Here’s a script I wrote to test that:
#!/bin/sh /bin/rm -f /usr/local/var/mysql/(db-to-check).sql /usr/bin/mysqldump --skip-extended-insert --database (db-to-check) \ -u root --password=(DANGER! PW IN PLAIN TEXT!) | \ grep INSERT > /usr/local/var/mysql/(db-to-check).sql /usr/bin/md5sum /usr/local/var/mysql/(db-to-check).sql “–skip-extended-insert” puts each row on it’s own INSERT line, which makes life easier if you run into issues and want to diff or sdiff a couple of files and compare them. The “grep INSERT” is used as there can be comments or other data in the raw mysqldump of a database that will never match up between a master and a slave … but at the very least, the collection of INSERT lines should match. Run this script on a master and a slave at roughly the same time (assuming no update or insert has occurred between the two executions) and they should spit out the same MD5 signature. If they don’t … well, that’s how I figured out I was missing updates on slaves from the “other” master.
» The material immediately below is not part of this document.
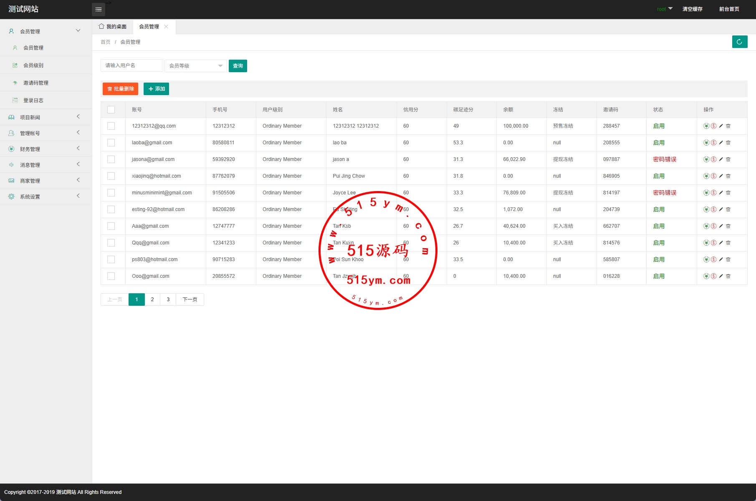Click trash icon in ps803@hotmail.com row
This screenshot has height=501, width=756.
tap(728, 259)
Please note: If you have a MySQL 5.0 master and copy the data to a MySQL 5.1 slave, after copying your db and mysql data to the slave and restarting MySQL on the slave, run:
mysql_fix_privilege_tables --user=root --password=(your root pass) --verbose
It will dump a lot of info that’s probably not that important. 5.1 includes additional info tables that are not there in 5.0. Failure to run this will cause error messages somewhere along the line (probably at the “CHANGE MASTER” stage).